#### RECORDS
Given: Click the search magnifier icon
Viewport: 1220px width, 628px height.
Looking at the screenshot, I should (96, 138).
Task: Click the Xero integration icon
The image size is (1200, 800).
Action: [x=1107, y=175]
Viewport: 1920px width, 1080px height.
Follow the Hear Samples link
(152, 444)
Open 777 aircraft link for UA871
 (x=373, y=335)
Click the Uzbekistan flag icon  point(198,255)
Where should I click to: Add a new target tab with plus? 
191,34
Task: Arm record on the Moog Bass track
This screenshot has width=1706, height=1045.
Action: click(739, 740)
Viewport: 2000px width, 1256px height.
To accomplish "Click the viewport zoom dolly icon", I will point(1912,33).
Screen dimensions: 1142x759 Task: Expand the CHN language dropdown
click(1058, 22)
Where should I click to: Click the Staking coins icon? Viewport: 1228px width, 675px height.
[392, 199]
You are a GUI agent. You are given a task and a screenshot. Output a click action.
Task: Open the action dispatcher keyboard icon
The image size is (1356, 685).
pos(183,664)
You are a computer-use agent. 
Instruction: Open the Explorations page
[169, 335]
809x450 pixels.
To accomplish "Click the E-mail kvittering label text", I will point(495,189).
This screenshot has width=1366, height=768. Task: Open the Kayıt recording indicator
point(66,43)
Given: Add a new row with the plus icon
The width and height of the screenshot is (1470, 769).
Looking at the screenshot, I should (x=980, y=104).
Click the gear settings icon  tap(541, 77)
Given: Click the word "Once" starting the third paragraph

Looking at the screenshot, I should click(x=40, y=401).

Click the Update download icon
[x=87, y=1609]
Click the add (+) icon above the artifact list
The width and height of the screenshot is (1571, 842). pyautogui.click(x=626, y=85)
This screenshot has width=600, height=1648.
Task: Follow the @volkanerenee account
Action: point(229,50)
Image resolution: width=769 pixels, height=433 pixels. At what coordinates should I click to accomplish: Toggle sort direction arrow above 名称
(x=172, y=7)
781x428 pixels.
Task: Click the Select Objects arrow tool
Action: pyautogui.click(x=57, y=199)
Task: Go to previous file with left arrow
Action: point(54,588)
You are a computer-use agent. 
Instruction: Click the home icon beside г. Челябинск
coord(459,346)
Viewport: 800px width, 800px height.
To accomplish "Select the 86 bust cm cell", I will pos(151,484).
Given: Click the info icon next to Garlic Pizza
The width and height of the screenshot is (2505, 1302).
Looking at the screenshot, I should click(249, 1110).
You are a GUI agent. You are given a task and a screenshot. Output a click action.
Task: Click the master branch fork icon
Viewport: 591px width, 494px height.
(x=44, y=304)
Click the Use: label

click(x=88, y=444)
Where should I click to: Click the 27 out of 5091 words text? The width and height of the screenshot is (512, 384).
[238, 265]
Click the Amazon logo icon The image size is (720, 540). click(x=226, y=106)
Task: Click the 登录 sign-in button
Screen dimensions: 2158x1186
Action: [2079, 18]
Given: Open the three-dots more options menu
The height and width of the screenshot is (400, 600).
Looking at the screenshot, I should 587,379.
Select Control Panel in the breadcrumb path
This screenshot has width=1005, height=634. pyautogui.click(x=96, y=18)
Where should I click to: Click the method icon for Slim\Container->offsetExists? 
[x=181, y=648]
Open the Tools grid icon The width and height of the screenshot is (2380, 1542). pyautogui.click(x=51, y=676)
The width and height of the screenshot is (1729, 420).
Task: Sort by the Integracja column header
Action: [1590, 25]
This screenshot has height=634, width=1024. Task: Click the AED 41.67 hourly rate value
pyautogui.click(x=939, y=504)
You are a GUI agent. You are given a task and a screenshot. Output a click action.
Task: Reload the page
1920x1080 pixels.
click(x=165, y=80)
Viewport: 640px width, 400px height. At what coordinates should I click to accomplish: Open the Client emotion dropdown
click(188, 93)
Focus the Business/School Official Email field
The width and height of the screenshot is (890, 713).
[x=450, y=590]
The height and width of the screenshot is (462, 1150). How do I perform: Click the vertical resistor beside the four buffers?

#### TO DO
Swap "magnifier" for "magnifying glass" throughout the records and give them again with nothing else changed.

#### TASK SOLUTION
Given: Click the search magnifying glass icon
Viewport: 1220px width, 628px height.
Looking at the screenshot, I should (96, 138).
Task: Click the Xero integration icon
The image size is (1200, 800).
Action: [x=1107, y=175]
Viewport: 1920px width, 1080px height.
Follow the Hear Samples link
(152, 444)
Open 777 aircraft link for UA871
 (x=373, y=335)
Click the Uzbekistan flag icon  point(198,255)
Where should I click to: Add a new target tab with plus? 
191,34
Task: Arm record on the Moog Bass track
This screenshot has width=1706, height=1045.
Action: click(739, 740)
Viewport: 2000px width, 1256px height.
To accomplish "Click the viewport zoom dolly icon", I will point(1912,33).
Screen dimensions: 1142x759 Task: Expand the CHN language dropdown
click(1058, 22)
Where should I click to: Click the Staking coins icon? Viewport: 1228px width, 675px height.
[392, 199]
You are a GUI agent. You are given a task and a screenshot. Output a click action.
Task: Open the action dispatcher keyboard icon
The image size is (1356, 685).
pos(183,664)
You are a computer-use agent. 
Instruction: Open the Explorations page
[169, 335]
809x450 pixels.
To accomplish "Click the E-mail kvittering label text", I will point(495,189).
This screenshot has width=1366, height=768. Task: Open the Kayıt recording indicator
point(66,43)
Given: Add a new row with the plus icon
The width and height of the screenshot is (1470, 769).
Looking at the screenshot, I should (x=980, y=104).
Click the gear settings icon  tap(541, 77)
Given: Click the word "Once" starting the third paragraph

Looking at the screenshot, I should click(x=40, y=401).

Click the Update download icon
[x=87, y=1609]
Click the add (+) icon above the artifact list
The width and height of the screenshot is (1571, 842). pyautogui.click(x=626, y=85)
This screenshot has width=600, height=1648.
Task: Follow the @volkanerenee account
Action: point(229,50)
Image resolution: width=769 pixels, height=433 pixels. At what coordinates should I click to accomplish: Toggle sort direction arrow above 名称
(x=172, y=7)
781x428 pixels.
Task: Click the Select Objects arrow tool
Action: pyautogui.click(x=57, y=199)
Task: Go to previous file with left arrow
Action: point(54,588)
You are a computer-use agent. 
Instruction: Click the home icon beside г. Челябинск
coord(459,346)
Viewport: 800px width, 800px height.
To accomplish "Select the 86 bust cm cell", I will pos(151,484).
Given: Click the info icon next to Garlic Pizza
The width and height of the screenshot is (2505, 1302).
Looking at the screenshot, I should click(249, 1110).
You are a GUI agent. You are given a task and a screenshot. Output a click action.
Task: Click the master branch fork icon
Viewport: 591px width, 494px height.
(x=44, y=304)
Click the Use: label

click(x=88, y=444)
Where should I click to: Click the 27 out of 5091 words text? The width and height of the screenshot is (512, 384).
[238, 265]
Click the Amazon logo icon The image size is (720, 540). click(x=226, y=106)
Task: Click the 登录 sign-in button
Screen dimensions: 2158x1186
Action: [2079, 18]
Given: Open the three-dots more options menu
The height and width of the screenshot is (400, 600).
Looking at the screenshot, I should 587,379.
Select Control Panel in the breadcrumb path
This screenshot has width=1005, height=634. pyautogui.click(x=96, y=18)
Where should I click to: Click the method icon for Slim\Container->offsetExists? 
[x=181, y=648]
Open the Tools grid icon The width and height of the screenshot is (2380, 1542). pyautogui.click(x=51, y=676)
The width and height of the screenshot is (1729, 420).
Task: Sort by the Integracja column header
Action: [1590, 25]
This screenshot has height=634, width=1024. Task: Click the AED 41.67 hourly rate value
pyautogui.click(x=939, y=504)
You are a GUI agent. You are given a task and a screenshot. Output a click action.
Task: Reload the page
1920x1080 pixels.
click(x=165, y=80)
Viewport: 640px width, 400px height. At what coordinates should I click to accomplish: Open the Client emotion dropdown
click(188, 93)
Focus the Business/School Official Email field
The width and height of the screenshot is (890, 713).
[x=450, y=590]
The height and width of the screenshot is (462, 1150). How do I perform: Click the vertical resistor beside the four buffers?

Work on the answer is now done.